Temptation of Jesus
“And the tempter came and said to him, ‘If you are the Son of God, command these stones to become loaves of bread.’” Matthew 4:3
The greatest questions in Christendom, the ones that are never asked openly, but should be are, “Why is sin such a big deal and why can’t I sin just a little bit?” I mean, what’s the big deal? This is invariably the attitude of not only non-Christians but, sadly, many weak and feeble ones too. This is the reason why so many millions of Christian lives are spent in various stages of disarray, spiritual weakness, and tumult.
God created you, me and everything else. He is the ultimate reality. He is the Truth and the Life. Sin is, therefore, defiance of Him and the attempt to recreate reality without Him. It’s the attempt to use parts of His creation, including ourselves, in ways that violate His holy character. It is a dishonor to Him. Any sin, in whatever form, isn’t an arbitrary thing but the act of not trusting Him and, yes, even calling Him a liar.

DATA SEGMENT
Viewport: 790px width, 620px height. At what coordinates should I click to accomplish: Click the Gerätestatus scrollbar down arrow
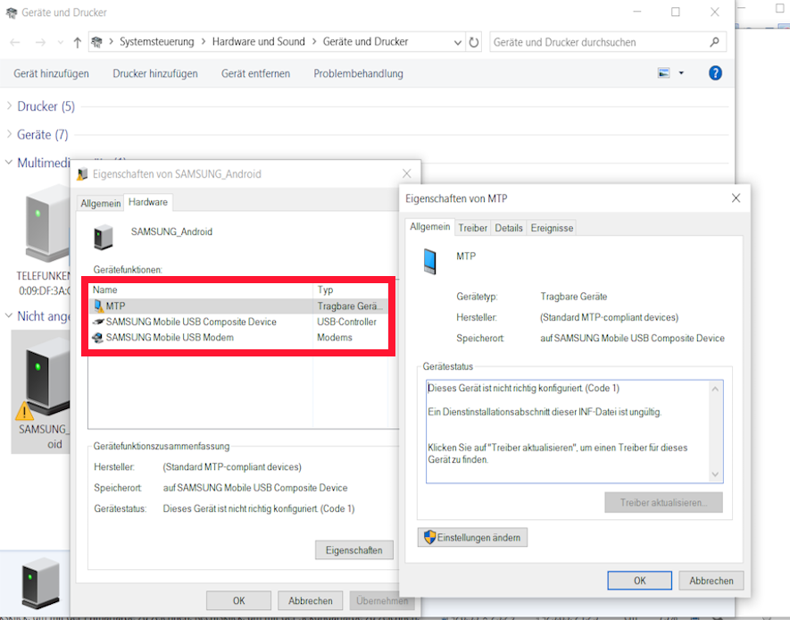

WRITTEN INSTRUCTION 1
Answer these questions about the passage on the temptation of Jesus:
(a) Which verse is cited beneath the title?
(b) Besides non-Christians, who does the passage say often holds the attitude that a little sin is no big deal?
(c) What attempt, besides defiance of God, does the passage say sin is?
WRITTEN INSTRUCTION 2
Extend the passage on the temptation of Jesus by a few paragraphs, picking up after its final sentence.

RIGHT ANSWER 1
(a) Matthew 4:3
(b) Many weak and feeble Christians
(c) The attempt to recreate reality without Him

RIGHT ANSWER 2
Sin is not trusting God for our life, our future and everything else. And a so-called “little sin” that we profess doesn’t hurt anyone, is actually an open defiance of His righteous and morally beautiful order.
Little sins kill Christian growth.
This is why the Enemy comes with this temptation first. It’s easy to miss the master craftsman’s work – and make no mistake, this is the master of lies doing his thing. We speak of the GOAT in athletic fields (greatest of all time). We drop names like Ali, Jordan, Montana, Brady, and marvel at their prowess. Well, here enters the GOAT of lies, the father of them and he takes aim at the Lord Jesus Christ. Here’s the battle that must be won if the cross is going to mean anything. If Jesus falls here, alone in the wilderness, if He succumbs, then His death is just any other death and we gain, in faith, nothing. Death is the punishment of sin and since Jesus was sinless, we gain, through imputation, in faith alone, His righteousness. But not only that, He has our sin upon Him at Calvary. That’s why He dies. It’s our sin that leads Him there, so that He suffers horribly and dies for us and is driven to do this not by any earthly power, for nothing has power over Him, but because of that great love He has for us.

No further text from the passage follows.